Repeatedly, we've tried to plant more trees on our property.  We spent quite a bit of money on Tagasaste seedlings and planted them in bare shelter belts.  I went for tagasaste (tree lucerne) for it's wide range of uses - not only is it fairly quick growing shelter tree that won't destroy the paddocks around it like poplars do, but it is also a good tonic and fodder tree for livestock.

Unfortunately, naughty calves got into the shelter belt and ate them down to ground level.

Hubby spent $100 on pine seedlings and spent many hours working out where was the best place for them, digging the hard clay and rock soil, planting them with little stakes and seedling protectors and walking around regularly to water them.
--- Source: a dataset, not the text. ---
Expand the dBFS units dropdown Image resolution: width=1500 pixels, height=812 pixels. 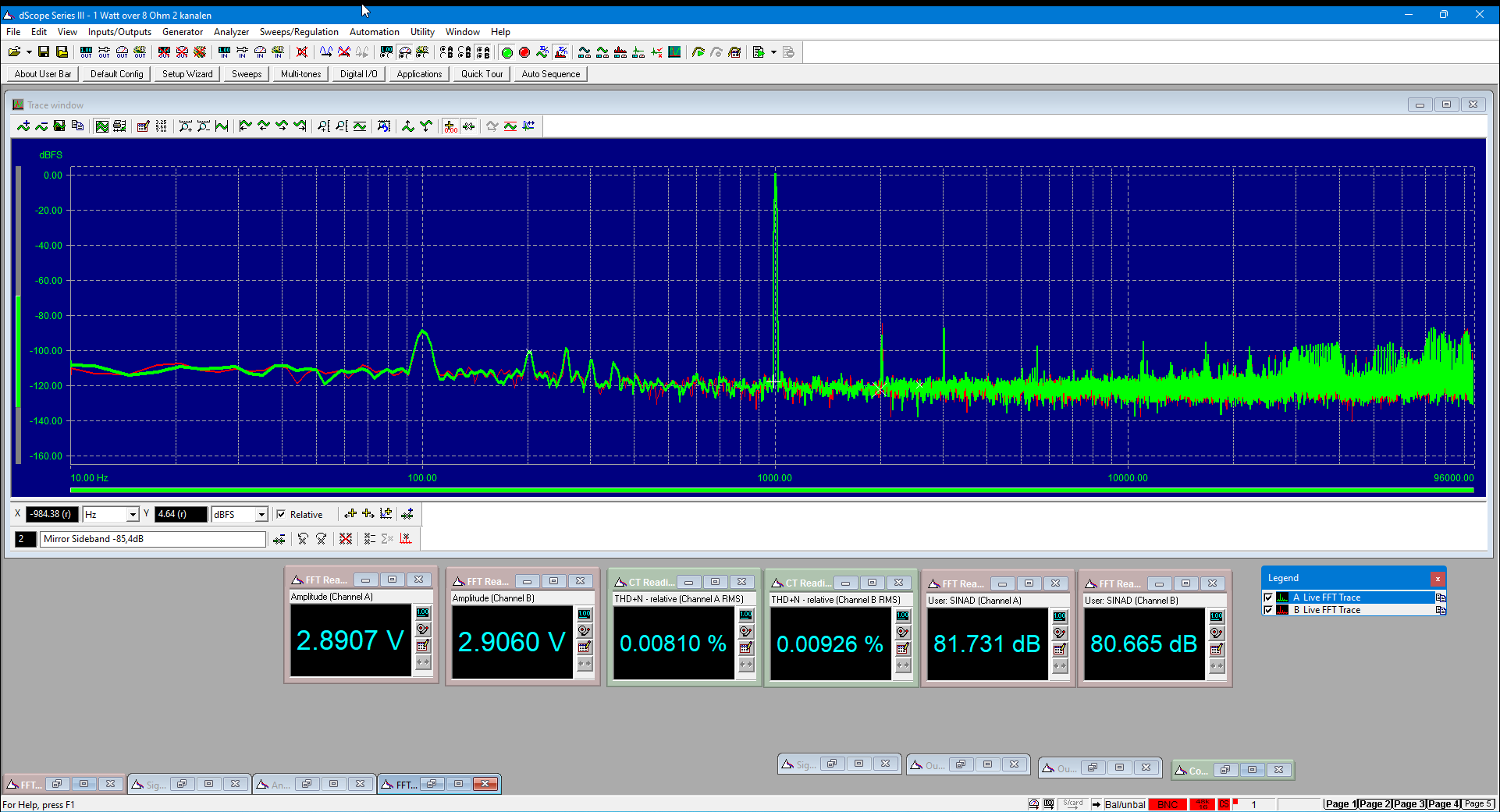tap(261, 514)
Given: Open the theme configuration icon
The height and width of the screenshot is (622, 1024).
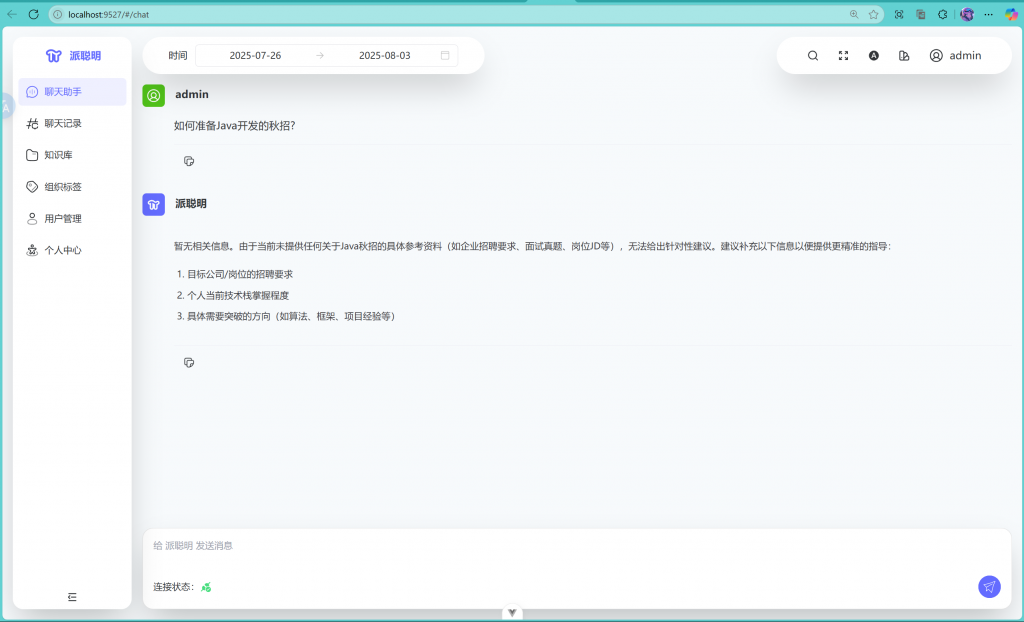Looking at the screenshot, I should [904, 56].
They all died in a nasty hot summer anyway.

We bought several native plants of various sizes from Trade Me and from a garden centre.  We carefully planted them beside the creek, above the usual flood level, carefully staked them too. They got watered daily.

Then we got about two years worth of rainfall in a week.  This actually lifted the entire plants out of the soil and washed them away - I found a couple hanging precariously (with stakes and protectors still attached) on the edge of the bank.

I was given a small mountain of weeping willow switches by some friends who'd been trimming theirs.  I planted them all around the creek.  I watched them and tended them and they were doing well.

Then the same rainfall that took out the natives washed not just them but the land around them away down the creek and the few that survived were eaten by my naughty steers (at the time) who escaped from their paddock.

I have my moments when I truly despair trying to plant anything to hold the banks of the creek together and stop the erosion or provide shelter for my animals in extreme weather.  We've spent ridiculous amounts of money buying trees and taking the time and effort to treat them right and they die anyway.

I've taken cuttings, I've transplanted small trees, I've encouraged the odd crack willow that washes down the creek and takes root - even though I know them to be a pest in the waterways.  My thought is that it could work to stabilise part of the bank and allow me to plant other (better) things around it.  Even crack willows don't stay long enough to grow past a metre tall.

We do have plenty of wild plums and elder trees around the property though.  I've gotten to the point where I'm quite tempted to try encouraging their spread.

I've been told that gorse can work as an effective nursery plant.  It will shelter, feed and protect a young tree growing in it's midst and then when the tree is big enough, it tends to kill off the gorse.  Most of the elder is growing amidst gorse which is frustrating when I'm wanting to collect berries and flowers as I can't get to them, but also in that gorse and elder is honeysuckle, which strangles and buries everything.

We're going to try planting in amidst the gorse next.  I'm sprouting cuttings at the moment.  Wish me luck!